▸ **Problem statement**
Transcribe only the lines from the one containing "This screenshot has width=639, height=359." through the final line of the entries below, exactly, and exclude the pictures.

──────── Records supplied ────────

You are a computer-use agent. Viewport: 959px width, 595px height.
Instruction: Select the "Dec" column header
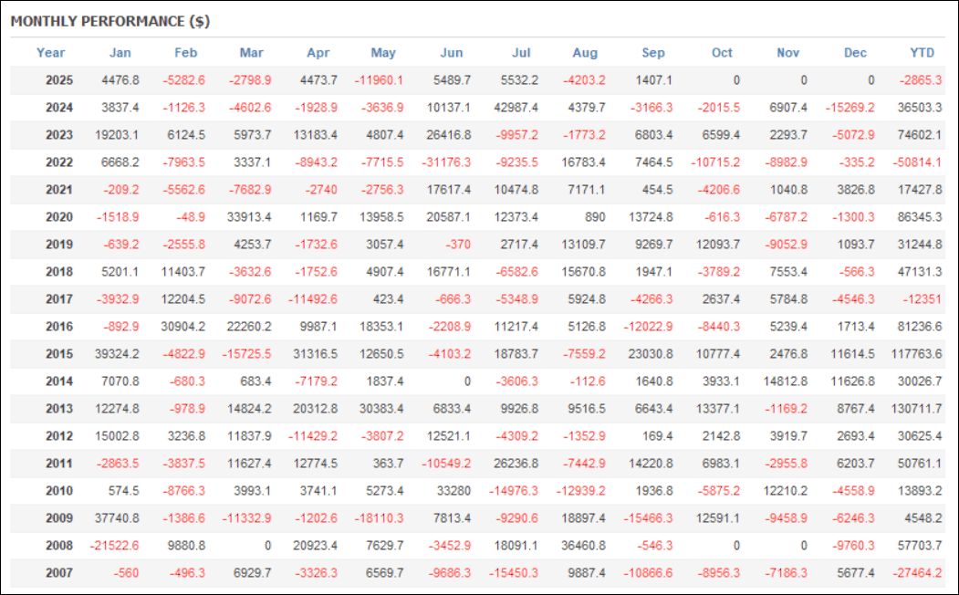coord(855,53)
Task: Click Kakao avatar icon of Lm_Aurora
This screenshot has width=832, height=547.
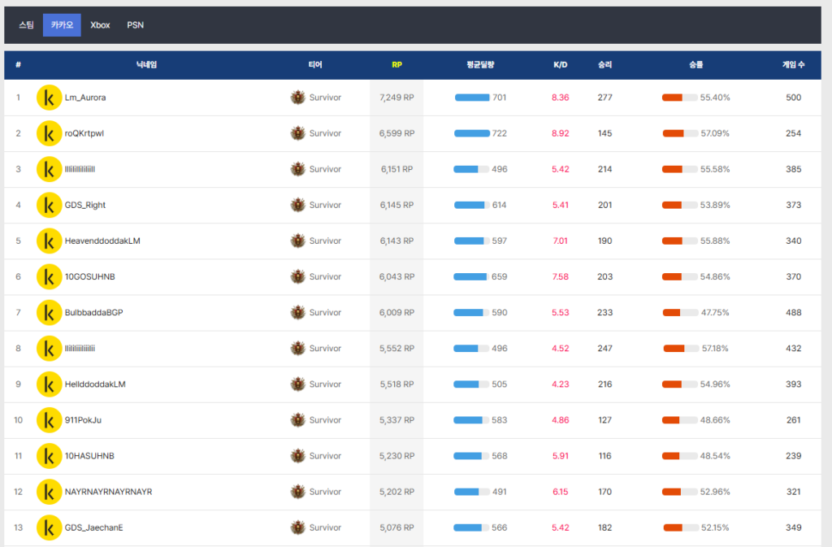Action: coord(50,98)
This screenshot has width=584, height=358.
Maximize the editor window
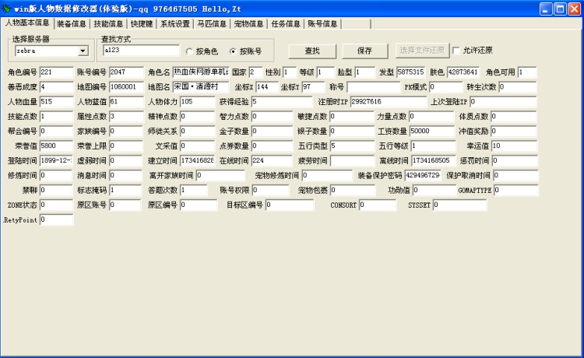pyautogui.click(x=559, y=9)
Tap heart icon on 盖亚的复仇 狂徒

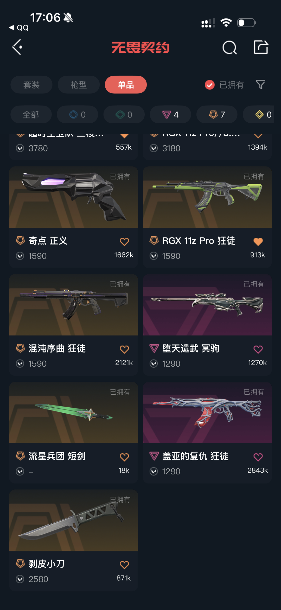[258, 457]
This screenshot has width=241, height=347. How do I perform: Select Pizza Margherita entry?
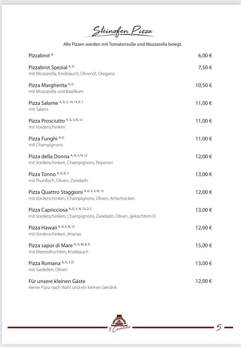[x=48, y=85]
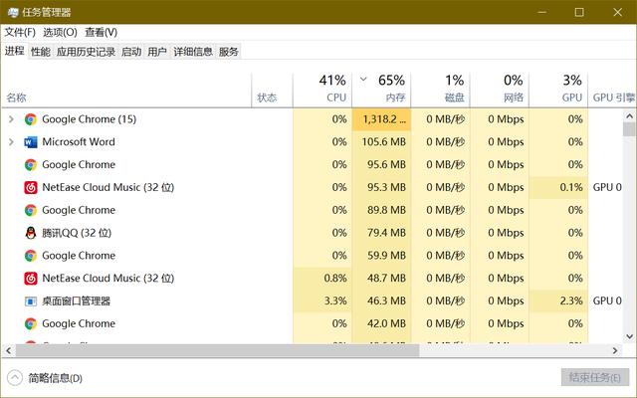
Task: Click the Google Chrome icon at 42.0 MB
Action: (x=31, y=323)
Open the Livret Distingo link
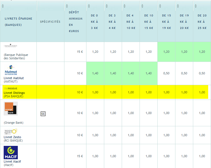Viewport: 211px width, 168px height. pos(14,93)
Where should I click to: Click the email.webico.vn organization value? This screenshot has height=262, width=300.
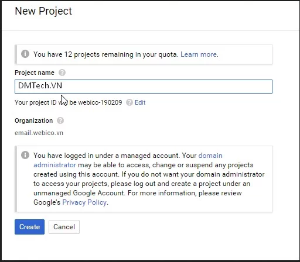click(x=39, y=133)
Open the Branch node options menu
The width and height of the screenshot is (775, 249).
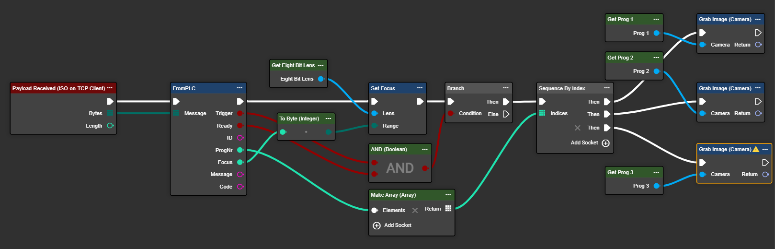pyautogui.click(x=505, y=88)
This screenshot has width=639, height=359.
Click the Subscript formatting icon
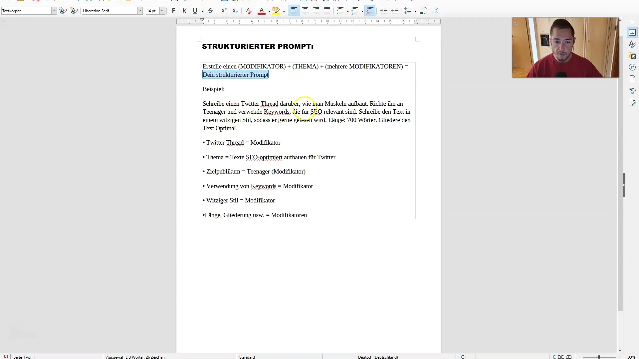click(x=235, y=11)
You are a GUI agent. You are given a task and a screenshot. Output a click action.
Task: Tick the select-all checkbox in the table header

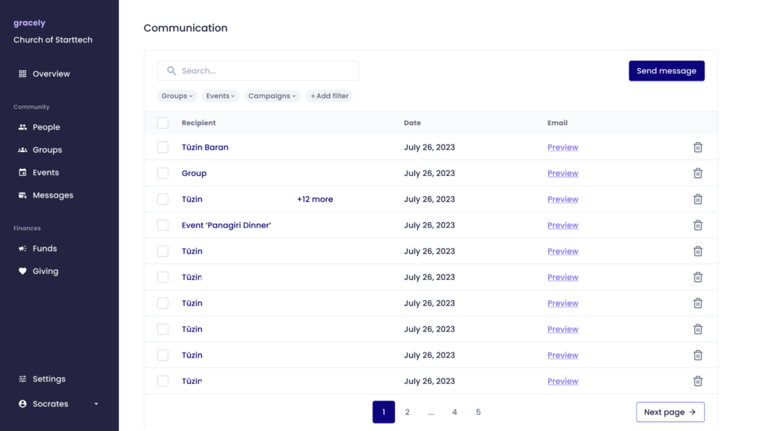pyautogui.click(x=162, y=123)
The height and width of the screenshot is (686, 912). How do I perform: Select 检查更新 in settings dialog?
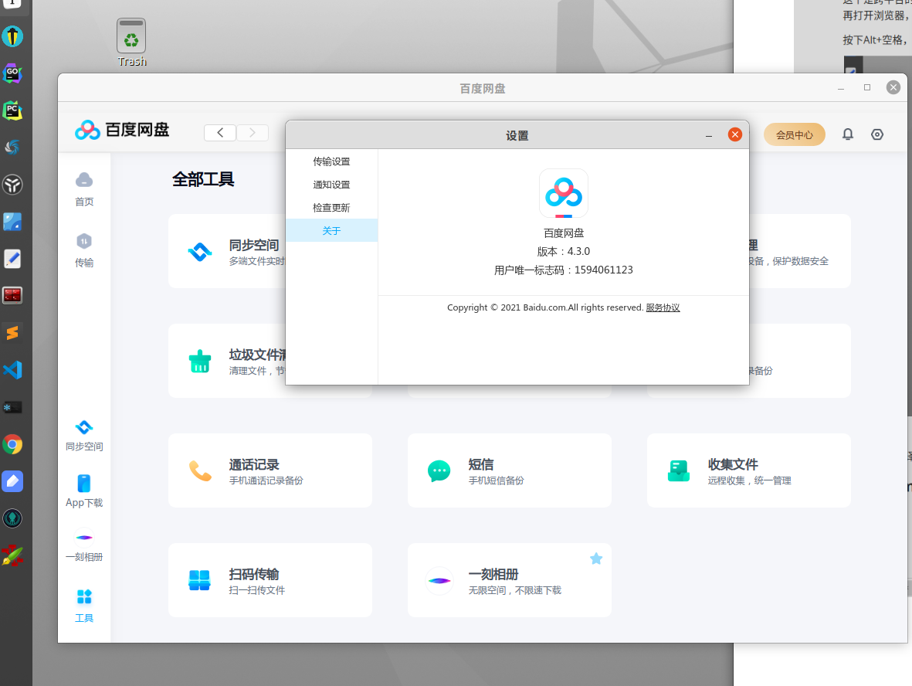pyautogui.click(x=331, y=208)
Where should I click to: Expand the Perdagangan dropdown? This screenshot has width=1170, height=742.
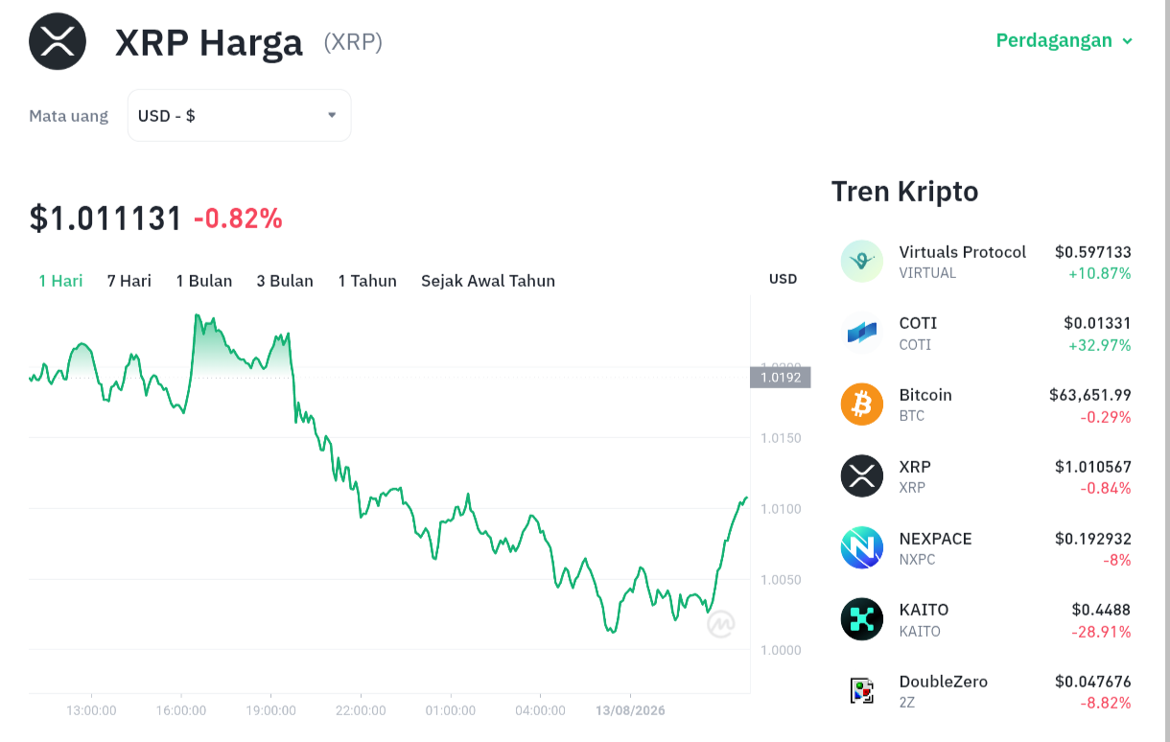coord(1065,40)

────────

▸ **Answer for this exercise**
This screenshot has width=639, height=359.
Click the Subscript formatting icon
click(x=235, y=11)
You are a GUI agent. You are given a task and a screenshot. Output a click action.
Task: Tick the select-all checkbox in the table header

pyautogui.click(x=162, y=123)
The height and width of the screenshot is (686, 912). How do I perform: Select 检查更新 in settings dialog?
pyautogui.click(x=331, y=208)
Where should I click to: Expand the Perdagangan dropdown? This screenshot has width=1170, height=742.
coord(1065,40)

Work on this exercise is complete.